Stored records
══════════════════════════════

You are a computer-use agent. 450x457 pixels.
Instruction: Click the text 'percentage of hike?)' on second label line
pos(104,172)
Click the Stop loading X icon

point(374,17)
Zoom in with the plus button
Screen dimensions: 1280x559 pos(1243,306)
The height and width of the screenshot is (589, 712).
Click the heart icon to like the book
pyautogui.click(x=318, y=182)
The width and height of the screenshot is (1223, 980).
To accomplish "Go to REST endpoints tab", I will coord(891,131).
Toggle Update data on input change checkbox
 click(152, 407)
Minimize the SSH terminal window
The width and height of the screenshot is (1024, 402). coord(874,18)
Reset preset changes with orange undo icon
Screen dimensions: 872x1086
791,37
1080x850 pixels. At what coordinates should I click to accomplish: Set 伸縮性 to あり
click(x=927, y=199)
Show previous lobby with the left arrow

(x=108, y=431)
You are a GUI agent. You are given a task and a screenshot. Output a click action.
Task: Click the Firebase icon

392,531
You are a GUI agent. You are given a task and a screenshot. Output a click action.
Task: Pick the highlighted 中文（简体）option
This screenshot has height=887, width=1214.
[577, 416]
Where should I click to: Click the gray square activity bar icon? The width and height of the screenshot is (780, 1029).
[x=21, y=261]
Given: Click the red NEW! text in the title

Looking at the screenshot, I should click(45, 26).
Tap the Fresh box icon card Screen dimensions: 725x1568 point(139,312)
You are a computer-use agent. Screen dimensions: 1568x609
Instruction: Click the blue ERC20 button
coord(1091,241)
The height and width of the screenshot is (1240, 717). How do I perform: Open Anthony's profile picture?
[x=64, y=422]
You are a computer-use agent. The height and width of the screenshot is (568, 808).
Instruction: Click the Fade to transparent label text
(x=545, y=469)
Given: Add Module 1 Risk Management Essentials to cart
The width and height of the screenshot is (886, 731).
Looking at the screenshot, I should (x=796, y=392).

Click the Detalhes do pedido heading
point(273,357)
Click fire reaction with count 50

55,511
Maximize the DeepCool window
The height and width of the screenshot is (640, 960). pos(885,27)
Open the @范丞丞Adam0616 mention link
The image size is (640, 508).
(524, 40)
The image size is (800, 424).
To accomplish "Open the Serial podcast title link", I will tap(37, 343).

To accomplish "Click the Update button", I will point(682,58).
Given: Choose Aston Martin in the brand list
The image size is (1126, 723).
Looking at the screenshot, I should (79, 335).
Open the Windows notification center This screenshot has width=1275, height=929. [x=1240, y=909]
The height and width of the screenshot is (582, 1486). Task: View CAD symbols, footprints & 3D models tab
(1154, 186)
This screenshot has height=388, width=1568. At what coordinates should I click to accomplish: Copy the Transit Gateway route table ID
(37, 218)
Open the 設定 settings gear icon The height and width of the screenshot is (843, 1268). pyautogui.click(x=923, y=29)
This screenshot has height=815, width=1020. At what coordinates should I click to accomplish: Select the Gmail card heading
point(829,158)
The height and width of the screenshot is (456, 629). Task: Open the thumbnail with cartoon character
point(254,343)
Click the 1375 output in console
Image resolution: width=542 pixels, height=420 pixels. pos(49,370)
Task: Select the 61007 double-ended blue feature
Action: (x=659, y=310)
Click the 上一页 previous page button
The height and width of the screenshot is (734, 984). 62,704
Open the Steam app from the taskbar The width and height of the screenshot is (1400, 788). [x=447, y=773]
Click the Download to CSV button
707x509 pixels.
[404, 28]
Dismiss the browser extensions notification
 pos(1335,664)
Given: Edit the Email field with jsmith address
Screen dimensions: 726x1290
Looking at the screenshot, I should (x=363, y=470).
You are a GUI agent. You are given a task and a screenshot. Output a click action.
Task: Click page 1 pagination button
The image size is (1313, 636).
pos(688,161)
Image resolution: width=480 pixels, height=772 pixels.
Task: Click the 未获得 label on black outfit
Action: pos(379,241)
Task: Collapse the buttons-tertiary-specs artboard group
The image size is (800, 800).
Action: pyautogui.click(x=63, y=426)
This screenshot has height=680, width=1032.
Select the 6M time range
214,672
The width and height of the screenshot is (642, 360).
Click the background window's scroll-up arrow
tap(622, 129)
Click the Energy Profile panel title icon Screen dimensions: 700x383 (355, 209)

══════════════════════════════

Please copy out each entry exactly as it appears above.

You are a computer-use agent. 450x457 pixels.
Instruction: Click the text 'percentage of hike?)' on second label line
pos(104,172)
Click the Stop loading X icon

point(374,17)
Zoom in with the plus button
Screen dimensions: 1280x559 pos(1243,306)
The height and width of the screenshot is (589, 712).
Click the heart icon to like the book
pyautogui.click(x=318, y=182)
The width and height of the screenshot is (1223, 980).
To accomplish "Go to REST endpoints tab", I will coord(891,131).
Toggle Update data on input change checkbox
 click(152, 407)
Minimize the SSH terminal window
The width and height of the screenshot is (1024, 402). coord(874,18)
Reset preset changes with orange undo icon
Screen dimensions: 872x1086
791,37
1080x850 pixels. At what coordinates should I click to accomplish: Set 伸縮性 to あり
click(x=927, y=199)
Show previous lobby with the left arrow

(x=108, y=431)
You are a GUI agent. You are given a task and a screenshot. Output a click action.
Task: Click the Firebase icon

392,531
You are a GUI agent. You are given a task and a screenshot. Output a click action.
Task: Pick the highlighted 中文（简体）option
This screenshot has height=887, width=1214.
[577, 416]
Where should I click to: Click the gray square activity bar icon? The width and height of the screenshot is (780, 1029).
[x=21, y=261]
Given: Click the red NEW! text in the title

Looking at the screenshot, I should click(45, 26).
Tap the Fresh box icon card Screen dimensions: 725x1568 point(139,312)
You are a computer-use agent. Screen dimensions: 1568x609
Instruction: Click the blue ERC20 button
coord(1091,241)
The height and width of the screenshot is (1240, 717). How do I perform: Open Anthony's profile picture?
[x=64, y=422]
You are a computer-use agent. The height and width of the screenshot is (568, 808).
Instruction: Click the Fade to transparent label text
(x=545, y=469)
Given: Add Module 1 Risk Management Essentials to cart
The width and height of the screenshot is (886, 731).
Looking at the screenshot, I should (x=796, y=392).

Click the Detalhes do pedido heading
point(273,357)
Click fire reaction with count 50

55,511
Maximize the DeepCool window
The height and width of the screenshot is (640, 960). pos(885,27)
Open the @范丞丞Adam0616 mention link
The image size is (640, 508).
(524, 40)
The image size is (800, 424).
To accomplish "Open the Serial podcast title link", I will tap(37, 343).

To accomplish "Click the Update button", I will point(682,58).
Given: Choose Aston Martin in the brand list
The image size is (1126, 723).
Looking at the screenshot, I should (79, 335).
Open the Windows notification center This screenshot has width=1275, height=929. [x=1240, y=909]
The height and width of the screenshot is (582, 1486). Task: View CAD symbols, footprints & 3D models tab
(1154, 186)
This screenshot has height=388, width=1568. At what coordinates should I click to accomplish: Copy the Transit Gateway route table ID
(37, 218)
Open the 設定 settings gear icon The height and width of the screenshot is (843, 1268). pyautogui.click(x=923, y=29)
This screenshot has height=815, width=1020. At what coordinates should I click to accomplish: Select the Gmail card heading
point(829,158)
The height and width of the screenshot is (456, 629). Task: Open the thumbnail with cartoon character
point(254,343)
Click the 1375 output in console
Image resolution: width=542 pixels, height=420 pixels. pos(49,370)
Task: Select the 61007 double-ended blue feature
Action: (x=659, y=310)
Click the 上一页 previous page button
The height and width of the screenshot is (734, 984). 62,704
Open the Steam app from the taskbar The width and height of the screenshot is (1400, 788). [x=447, y=773]
Click the Download to CSV button
707x509 pixels.
[404, 28]
Dismiss the browser extensions notification
 pos(1335,664)
Given: Edit the Email field with jsmith address
Screen dimensions: 726x1290
Looking at the screenshot, I should (x=363, y=470).
You are a GUI agent. You are given a task and a screenshot. Output a click action.
Task: Click page 1 pagination button
The image size is (1313, 636).
pos(688,161)
Image resolution: width=480 pixels, height=772 pixels.
Task: Click the 未获得 label on black outfit
Action: pos(379,241)
Task: Collapse the buttons-tertiary-specs artboard group
The image size is (800, 800).
Action: pyautogui.click(x=63, y=426)
This screenshot has height=680, width=1032.
Select the 6M time range
214,672
The width and height of the screenshot is (642, 360).
Click the background window's scroll-up arrow
tap(622, 129)
Click the Energy Profile panel title icon Screen dimensions: 700x383 (355, 209)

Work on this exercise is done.